Даже если она не настоящая.
Я давно усвоила, что ужасы разума тоже могут убивать. Нож в спину это раз. Навязчивые воспоминания застревают и не уходят, и иногда хочется просто умереть к чертовой матери, чтобы покончить со всеми этими воспоминаниями.
Но мысль о том, чтобы потерять его… я не могла.
Отпустив поручень, я помчался по коридору в сторону гостиной, настолько темной, что я не смогла бы увидеть свою руку перед лицом, если бы потрудилась поднять ее.
Но я этого не делаю.
Вместо этого мои руки дергаются по бокам так же быстро, как и ноги, этот крик нарастает, задыхаясь от облегчения, разрывая мое сердце с каждой секундой, когда я не прикасаюсь к нему.
Не держу его.
Защищая его от его собственного разума.
Я чувствую ковер под ногами и инстинктивно ныряю влево, чтобы избежать кофейного столика. Я торчу в этом доме уже несколько месяцев, я запомнила каждый квадратный дюйм.

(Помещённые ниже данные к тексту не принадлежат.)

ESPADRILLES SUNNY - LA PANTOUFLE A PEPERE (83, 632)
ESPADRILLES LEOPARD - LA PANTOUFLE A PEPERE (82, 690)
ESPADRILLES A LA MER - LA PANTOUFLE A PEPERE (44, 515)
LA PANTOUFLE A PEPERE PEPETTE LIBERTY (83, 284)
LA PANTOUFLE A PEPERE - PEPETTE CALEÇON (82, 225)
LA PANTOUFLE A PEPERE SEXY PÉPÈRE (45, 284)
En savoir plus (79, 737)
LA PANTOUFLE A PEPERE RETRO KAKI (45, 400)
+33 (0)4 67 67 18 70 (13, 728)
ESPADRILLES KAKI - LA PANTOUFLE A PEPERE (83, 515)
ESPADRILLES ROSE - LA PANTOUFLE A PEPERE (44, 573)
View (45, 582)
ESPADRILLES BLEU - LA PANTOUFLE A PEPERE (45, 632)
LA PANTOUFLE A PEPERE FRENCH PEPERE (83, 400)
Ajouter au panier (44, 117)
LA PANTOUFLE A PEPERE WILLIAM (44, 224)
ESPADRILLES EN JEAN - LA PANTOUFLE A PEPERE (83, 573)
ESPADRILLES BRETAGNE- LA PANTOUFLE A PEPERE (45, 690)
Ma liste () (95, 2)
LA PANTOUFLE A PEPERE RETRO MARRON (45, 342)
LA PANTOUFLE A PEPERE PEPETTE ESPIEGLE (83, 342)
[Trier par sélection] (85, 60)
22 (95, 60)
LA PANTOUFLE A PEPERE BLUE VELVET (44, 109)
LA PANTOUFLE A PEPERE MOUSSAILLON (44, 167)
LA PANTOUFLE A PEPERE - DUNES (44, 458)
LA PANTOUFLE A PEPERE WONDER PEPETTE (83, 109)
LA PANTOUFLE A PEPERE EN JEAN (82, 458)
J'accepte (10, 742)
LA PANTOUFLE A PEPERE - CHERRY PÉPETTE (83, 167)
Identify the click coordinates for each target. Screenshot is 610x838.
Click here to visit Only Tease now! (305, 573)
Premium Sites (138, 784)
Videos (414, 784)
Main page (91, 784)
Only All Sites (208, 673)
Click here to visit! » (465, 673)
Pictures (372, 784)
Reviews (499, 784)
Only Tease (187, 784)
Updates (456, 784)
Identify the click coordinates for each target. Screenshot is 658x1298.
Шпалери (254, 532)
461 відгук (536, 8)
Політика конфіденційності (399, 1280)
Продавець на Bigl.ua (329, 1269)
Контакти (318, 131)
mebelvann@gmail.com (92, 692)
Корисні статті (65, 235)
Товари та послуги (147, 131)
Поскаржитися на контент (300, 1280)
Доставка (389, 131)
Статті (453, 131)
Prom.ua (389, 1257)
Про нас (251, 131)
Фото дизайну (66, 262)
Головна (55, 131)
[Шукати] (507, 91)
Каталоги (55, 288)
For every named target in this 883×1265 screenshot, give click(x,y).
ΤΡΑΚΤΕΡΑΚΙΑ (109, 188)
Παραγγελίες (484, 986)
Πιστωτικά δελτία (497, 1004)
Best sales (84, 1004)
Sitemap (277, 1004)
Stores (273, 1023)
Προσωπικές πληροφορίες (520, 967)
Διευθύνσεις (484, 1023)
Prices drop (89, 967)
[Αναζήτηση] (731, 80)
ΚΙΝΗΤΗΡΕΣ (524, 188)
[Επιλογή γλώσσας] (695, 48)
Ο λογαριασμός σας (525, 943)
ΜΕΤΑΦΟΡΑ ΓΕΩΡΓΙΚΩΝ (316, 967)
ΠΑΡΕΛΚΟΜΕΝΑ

Но как только я подхожу к дивану, откуда, как мне кажется, доносится шум, что-то разбивается.
Я вздрагиваю от осколка стекла, затем отступаю на шаг назад, вытянув руки перед лицом. Мой пульс резко учащается, и я напрягаю уши, прислушиваясь.
Что бы это ни было, оно разбилось о стену справа от меня, что означает, что он все еще может быть на диване, но сейчас здесь жутко тихо.
Нервно тихо.
Я слышу только свой пульс в ушах, чувствую, как моя грудь поднимается и опускается слишком быстро.